Requisitos da tarefa –
Liste todos os nomes conhecidos que o artigo sobre a Revista Coyote e o Londrix apresenta como participantes da oitava edição do festival.

Artigo –
----

Guerrilha literária
A Revista Coyote completa 10 anos e a oitava edição do Festival Literário de Londrina começa nesta segunda. Mas o que mudou e o que ainda é rascunho no cenário literário londrinense?
Rodrigo Garcia Lopes: ''Nosso objetivo é tirar as pessoas da inércia para se alimentarem de outras informações. Instigar principalmente os jovens leitores''
Separadas por apenas alguns dias, duas datas marcantes para o cenário cultural londrinense sublinharam esta semana de agosto. De um lado, a revista literária Coyote, que completa dez anos, com uma edição recheada com a seleção especial de contos e traduções inéditas, com destaque para um dossiê do jornalista e escritor João Antônio (1937-1996). De outro lado, estamos na véspera da oitava edição do Londrix (Festival Literário de Londrina), que é destaque no circuito alternativo e que, este ano, conta com a participação de nomes reconhecidos em todo País, como Arrigo Barnabé, Marcelino Freire, Paulo Lins e Domingos Pellegrini. A organização é de Christine Vianna. A curadoria deste ano foi feita por Samantha Abreu, Marcos Losnak e Lopes.

----

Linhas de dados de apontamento
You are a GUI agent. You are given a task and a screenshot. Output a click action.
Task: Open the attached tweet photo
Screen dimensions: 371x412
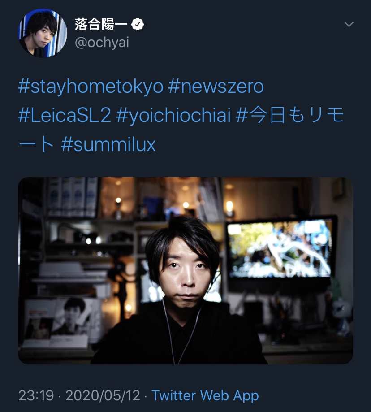pos(186,271)
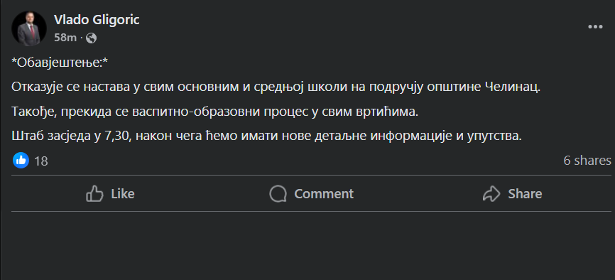Viewport: 615px width, 280px height.
Task: Click the line mentioning Штаб засједа у 7,30
Action: point(267,136)
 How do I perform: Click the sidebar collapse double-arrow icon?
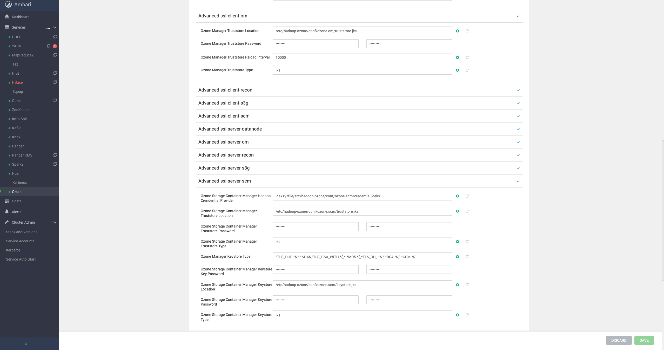tap(26, 344)
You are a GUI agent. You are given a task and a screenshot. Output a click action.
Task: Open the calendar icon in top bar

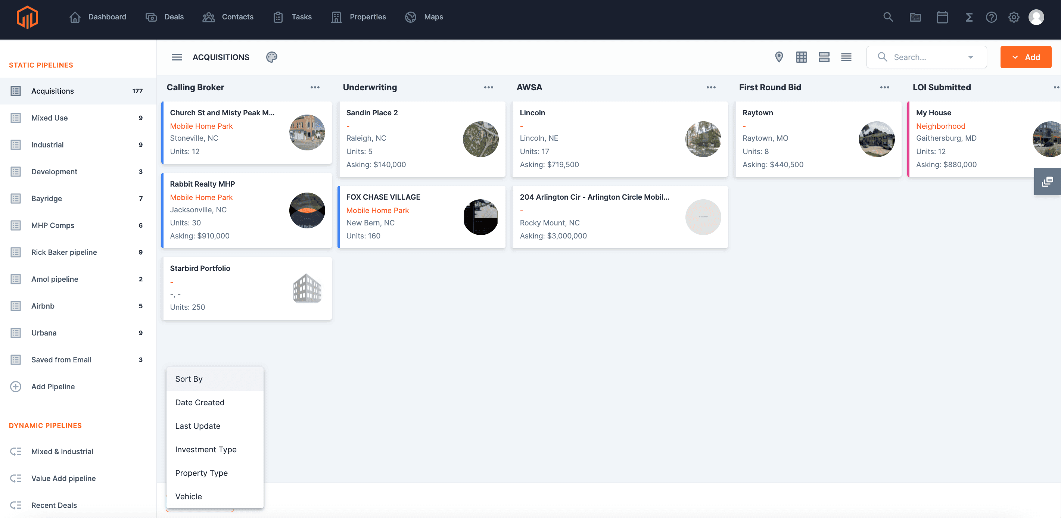click(942, 17)
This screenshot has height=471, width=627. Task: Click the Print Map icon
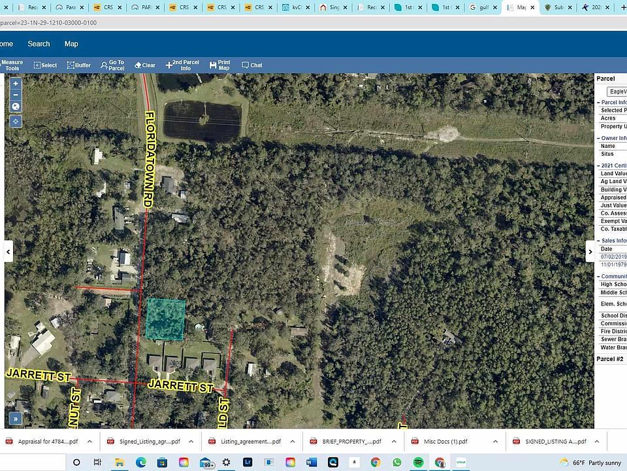point(219,65)
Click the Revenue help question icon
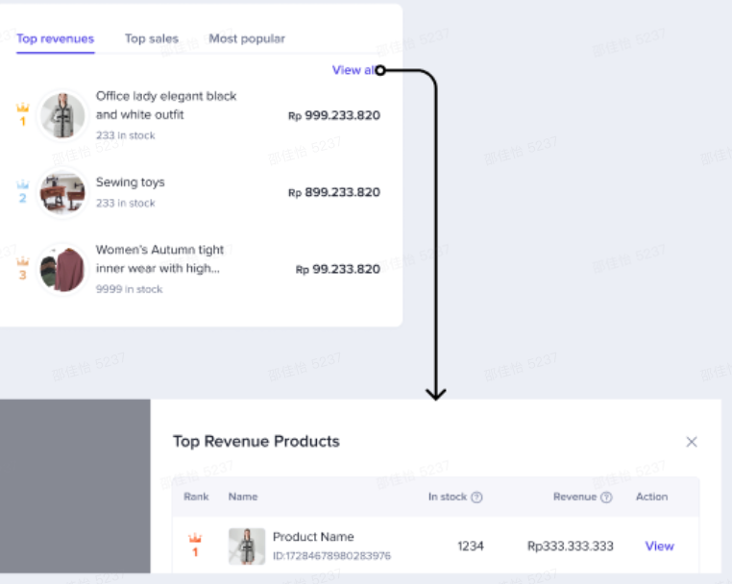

----

Resposta escrita –
Arrigo Barnabé, Marcelino Freire, Paulo Lins e Domingos Pellegrini.